* **TASK DETAILS**: Locate the string "This" in the records below. Copy every line where it occurs.

* **MATERIAL TO PROCESS**:

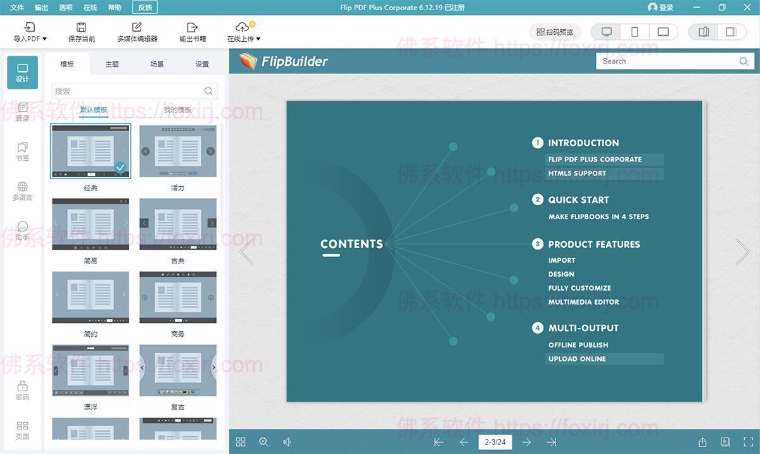
Task: Open the 目录 (Table of Contents) panel
Action: coord(22,111)
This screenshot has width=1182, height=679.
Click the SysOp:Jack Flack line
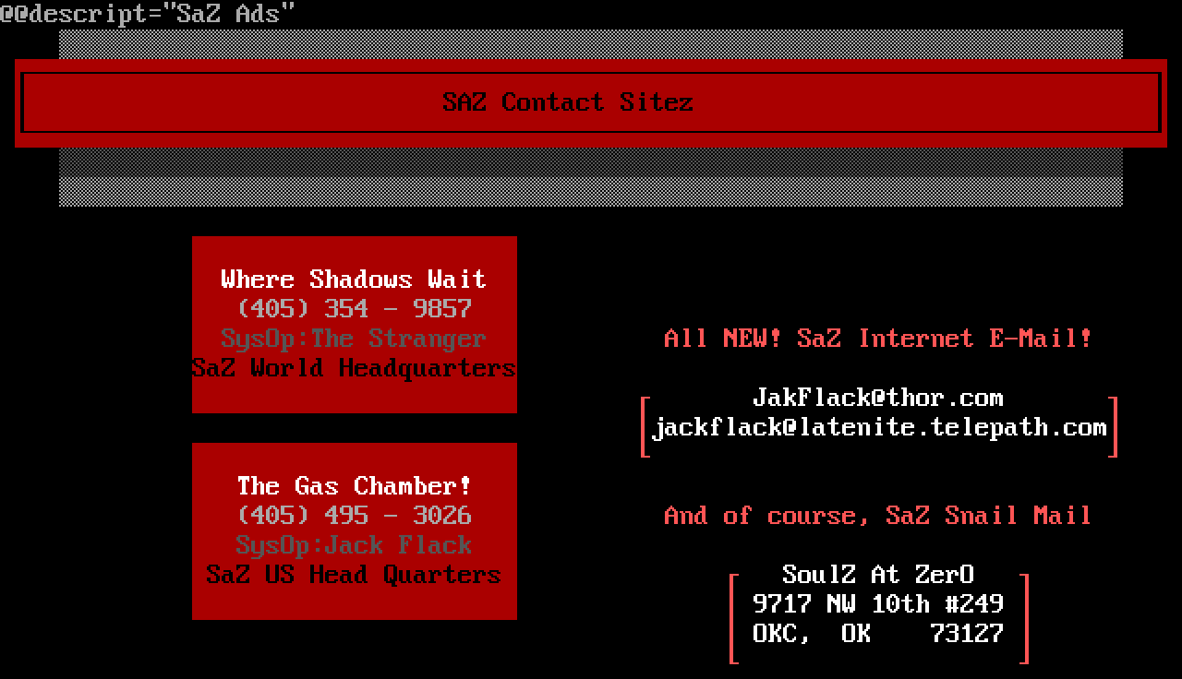pyautogui.click(x=354, y=545)
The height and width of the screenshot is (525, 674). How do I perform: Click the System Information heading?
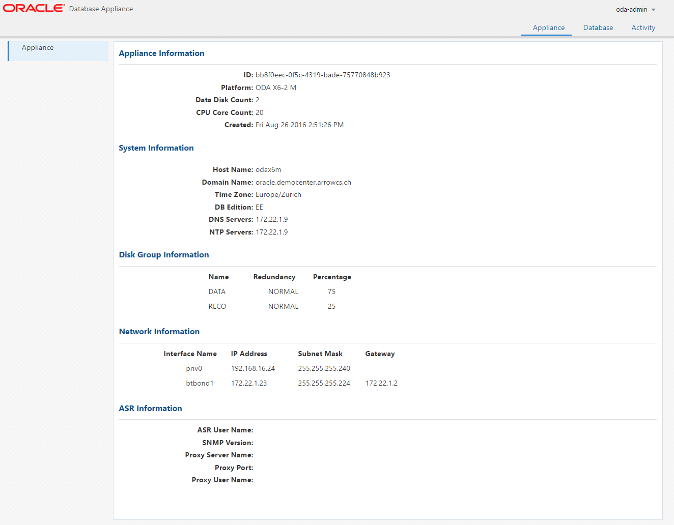[156, 148]
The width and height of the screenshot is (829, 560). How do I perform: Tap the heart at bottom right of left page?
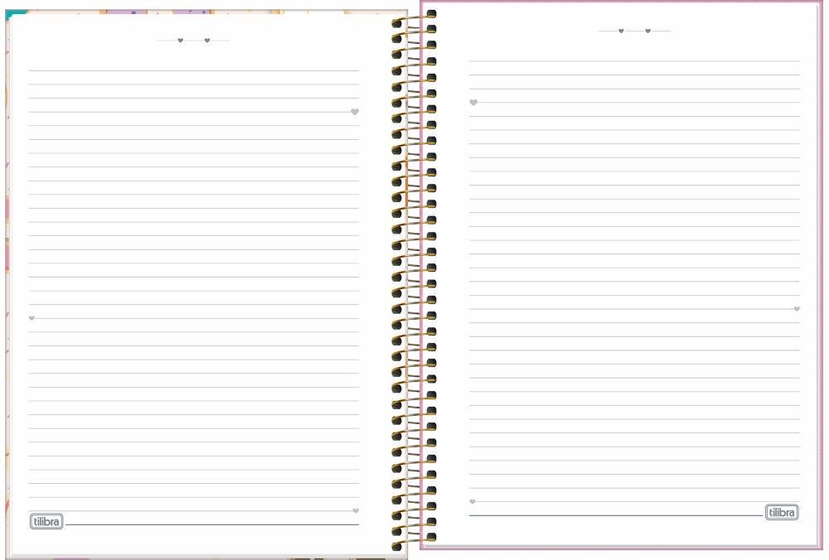(x=356, y=511)
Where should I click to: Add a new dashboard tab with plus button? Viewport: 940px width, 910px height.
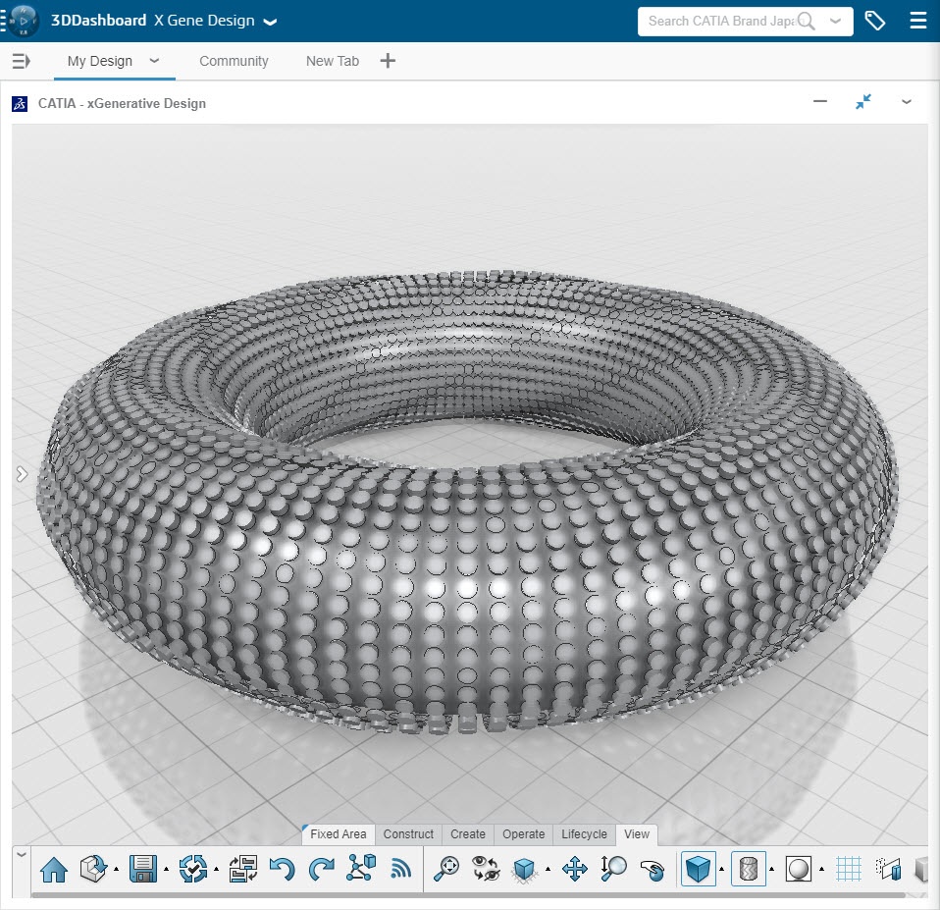388,61
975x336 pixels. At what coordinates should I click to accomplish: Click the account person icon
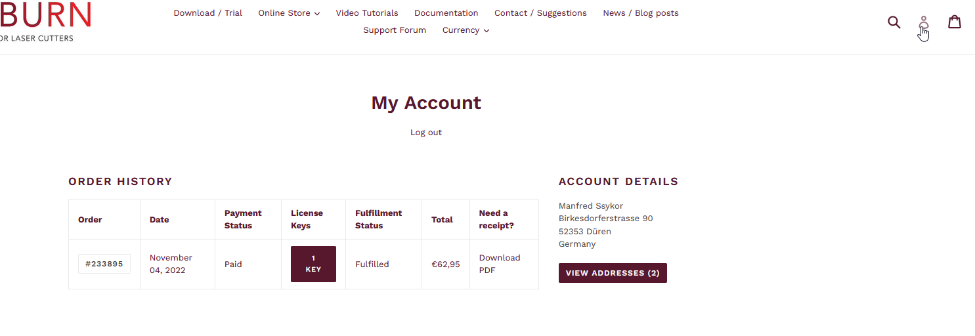click(924, 24)

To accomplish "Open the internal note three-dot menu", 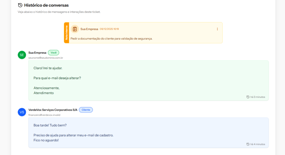I will click(x=217, y=29).
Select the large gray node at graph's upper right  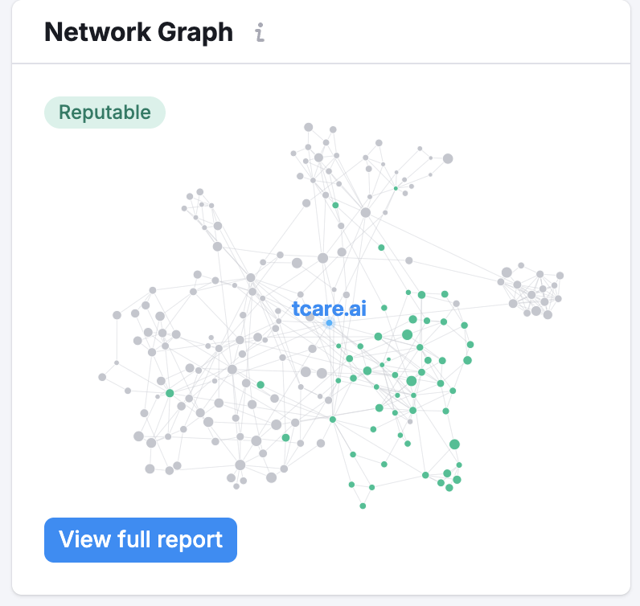(448, 158)
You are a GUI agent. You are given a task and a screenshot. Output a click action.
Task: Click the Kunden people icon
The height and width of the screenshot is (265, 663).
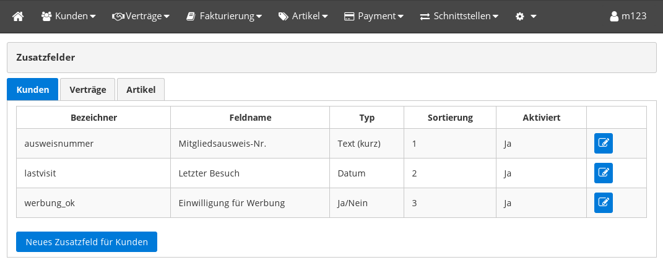point(46,16)
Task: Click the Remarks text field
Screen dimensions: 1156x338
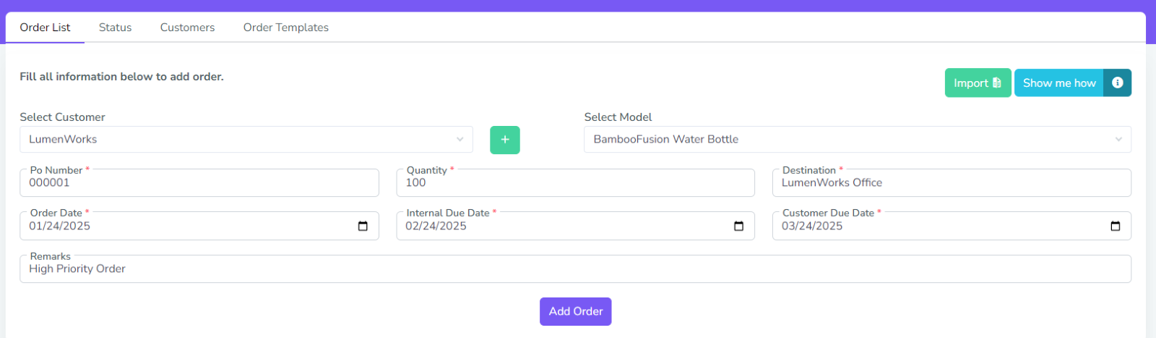Action: click(x=575, y=269)
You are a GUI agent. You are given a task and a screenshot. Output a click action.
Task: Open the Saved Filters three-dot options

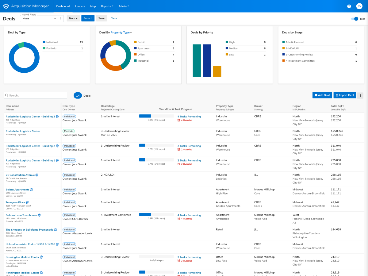tap(61, 18)
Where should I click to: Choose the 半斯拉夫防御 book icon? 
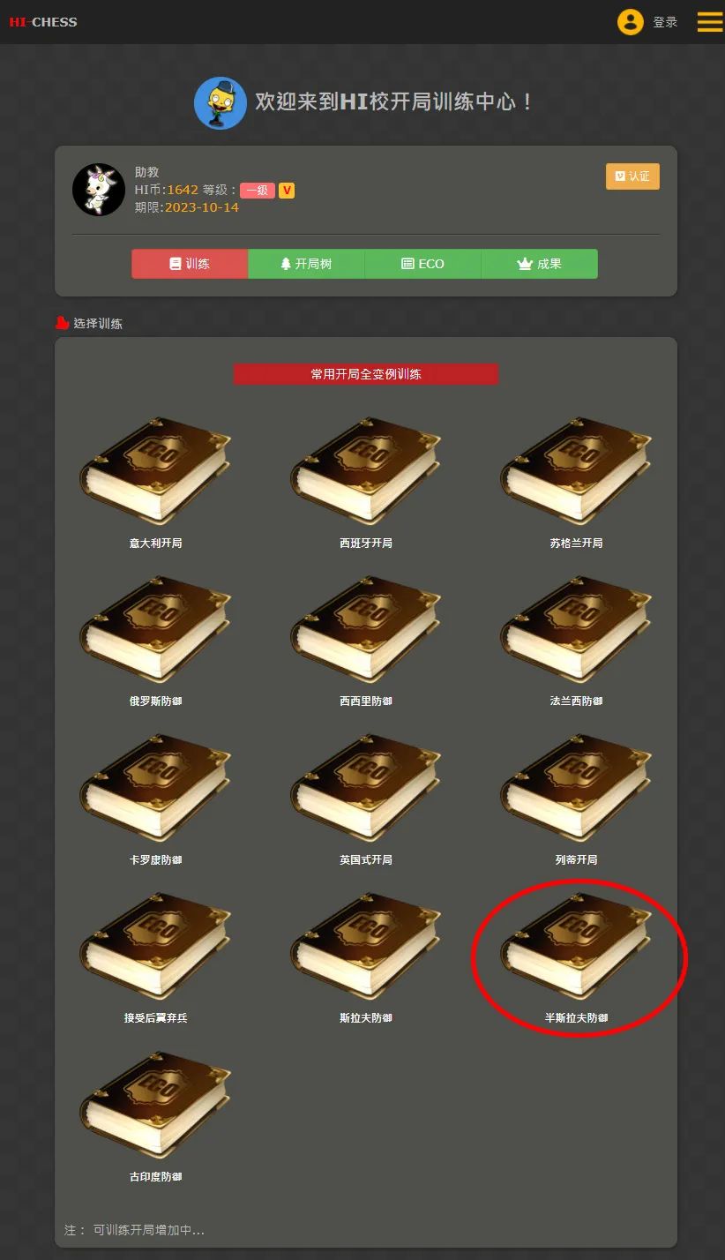[x=576, y=945]
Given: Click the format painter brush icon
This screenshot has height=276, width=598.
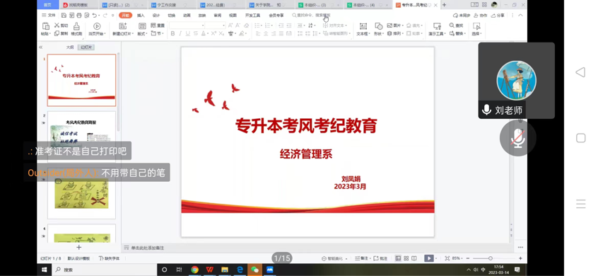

* **FINISHED EXERCISE**:
This screenshot has width=1182, height=679.
This screenshot has height=276, width=598.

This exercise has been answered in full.